Baozhou Sun

IV
3papers
65citations
Novelty48%
AI Score23

3 Papers

IVJul 10, 2021
Weaving Attention U-net: A Novel Hybrid CNN and Attention-based Method for Organs-at-risk Segmentation in Head and Neck CT Images

Zhuangzhuang Zhang, Tianyu Zhao, Hiram Gay et al.

In radiotherapy planning, manual contouring is labor-intensive and time-consuming. Accurate and robust automated segmentation models improve the efficiency and treatment outcome. We aim to develop a novel hybrid deep learning approach, combining convolutional neural networks (CNNs) and the self-attention mechanism, for rapid and accurate multi-organ segmentation on head and neck computed tomography (CT) images. Head and neck CT images with manual contours of 115 patients were retrospectively collected and used. We set the training/validation/testing ratio to 81/9/25 and used the 10-fold cross-validation strategy to select the best model parameters. The proposed hybrid model segmented ten organs-at-risk (OARs) altogether for each case. The performance of the model was evaluated by three metrics, i.e., the Dice Similarity Coefficient (DSC), Hausdorff distance 95% (HD95), and mean surface distance (MSD). We also tested the performance of the model on the Head and Neck 2015 challenge dataset and compared it against several state-of-the-art automated segmentation algorithms. The proposed method generated contours that closely resemble the ground truth for ten OARs. Our results of the new Weaving Attention U-net demonstrate superior or similar performance on the segmentation of head and neck CT images.

CVSep 21, 2020
Semi-supervised Semantic Segmentation of Prostate and Organs-at-Risk on 3D Pelvic CT Images

Zhuangzhuang Zhang, Tianyu Zhao, Hiram Gay et al.

Automated segmentation can assist radiotherapy treatment planning by saving manual contouring efforts and reducing intra-observer and inter-observer variations. The recent development of deep learning approaches has revoluted medical data processing, including semantic segmentation, by dramatically improving performance. However, training effective deep learning models usually require a large amount of high-quality labeled data, which are often costly to collect. We developed a novel semi-supervised adversarial deep learning approach for 3D pelvic CT image semantic segmentation. Unlike supervised deep learning methods, the new approach can utilize both annotated and un-annotated data for training. It generates un-annotated synthetic data by a data augmentation scheme using generative adversarial networks (GANs). We applied the new approach to segmenting multiple organs in male pelvic CT images, where CT images without annotations and GAN-synthesized un-annotated images were used in semi-supervised learning. Experimental results, evaluated by three metrics (Dice similarity coefficient, average Hausdorff distance, and average surface Hausdorff distance), showed that the new method achieved either comparable performance with substantially fewer annotated images or better performance with the same amount of annotated data, outperforming the existing state-of-the-art methods.

IVAug 11, 2020
ARPM-net: A novel CNN-based adversarial method with Markov Random Field enhancement for prostate and organs at risk segmentation in pelvic CT images

Zhuangzhuang Zhang, Tianyu Zhao, Hiram Gay et al.

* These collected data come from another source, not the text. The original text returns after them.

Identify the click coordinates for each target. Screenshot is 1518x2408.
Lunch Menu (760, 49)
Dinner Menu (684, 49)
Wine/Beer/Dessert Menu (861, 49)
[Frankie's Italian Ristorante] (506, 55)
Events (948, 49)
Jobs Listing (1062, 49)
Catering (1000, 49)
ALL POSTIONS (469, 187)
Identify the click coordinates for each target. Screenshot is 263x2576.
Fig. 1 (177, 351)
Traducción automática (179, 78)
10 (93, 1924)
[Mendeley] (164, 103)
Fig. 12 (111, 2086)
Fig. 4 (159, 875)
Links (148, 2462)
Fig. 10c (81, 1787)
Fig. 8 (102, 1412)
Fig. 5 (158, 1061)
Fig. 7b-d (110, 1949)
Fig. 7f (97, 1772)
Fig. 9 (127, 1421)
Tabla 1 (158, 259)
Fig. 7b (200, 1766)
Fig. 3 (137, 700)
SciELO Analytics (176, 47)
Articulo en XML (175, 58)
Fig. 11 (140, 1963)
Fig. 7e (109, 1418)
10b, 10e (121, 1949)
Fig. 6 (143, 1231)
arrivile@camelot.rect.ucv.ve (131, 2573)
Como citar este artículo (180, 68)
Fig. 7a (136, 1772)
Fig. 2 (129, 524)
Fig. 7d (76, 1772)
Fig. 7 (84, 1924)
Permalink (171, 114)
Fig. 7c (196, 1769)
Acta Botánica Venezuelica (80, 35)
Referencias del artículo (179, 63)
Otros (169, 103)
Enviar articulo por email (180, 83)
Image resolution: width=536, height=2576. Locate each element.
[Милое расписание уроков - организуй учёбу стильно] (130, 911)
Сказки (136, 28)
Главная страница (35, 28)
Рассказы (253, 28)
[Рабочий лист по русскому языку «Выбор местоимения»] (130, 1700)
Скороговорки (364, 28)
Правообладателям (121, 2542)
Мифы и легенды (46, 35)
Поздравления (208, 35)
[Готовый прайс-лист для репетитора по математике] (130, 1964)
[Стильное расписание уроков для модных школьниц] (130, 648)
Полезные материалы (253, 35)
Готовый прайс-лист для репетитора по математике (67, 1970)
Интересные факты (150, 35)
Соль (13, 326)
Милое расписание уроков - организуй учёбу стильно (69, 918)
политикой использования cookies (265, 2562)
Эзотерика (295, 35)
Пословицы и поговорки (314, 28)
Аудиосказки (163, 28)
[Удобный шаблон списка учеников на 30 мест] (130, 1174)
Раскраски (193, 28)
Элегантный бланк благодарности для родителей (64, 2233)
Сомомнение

Purpose: The research is to develop a novel CNN-based adversarial deep learning method to improve and expedite the multi-organ semantic segmentation of CT images, and to generate accurate contours on pelvic CT images. Methods: Planning CT and structure datasets for 120 patients with intact prostate cancer were retrospectively selected and divided for 10-fold cross-validation. The proposed adversarial multi-residual multi-scale pooling Markov Random Field (MRF) enhanced network (ARPM-net) implements an adversarial training scheme. A segmentation network and a discriminator network were trained jointly, and only the segmentation network was used for prediction. The segmentation network integrates a newly designed MRF block into a variation of multi-residual U-net. The discriminator takes the product of the original CT and the prediction/ground-truth as input and classifies the input into fake/real. The segmentation network and discriminator network can be trained jointly as a whole, or the discriminator can be used for fine-tuning after the segmentation network is coarsely trained. Multi-scale pooling layers were introduced to preserve spatial resolution during pooling using less memory compared to atrous convolution layers. An adaptive loss function was proposed to enhance the training on small or low contrast organs. The accuracy of modeled contours was measured with the Dice similarity coefficient (DSC), Average Hausdorff Distance (AHD), Average Surface Hausdorff Distance (ASHD), and relative Volume Difference (VD) using clinical contours as references to the ground-truth. The proposed ARPM-net method was compared to several stateof-the-art deep learning methods.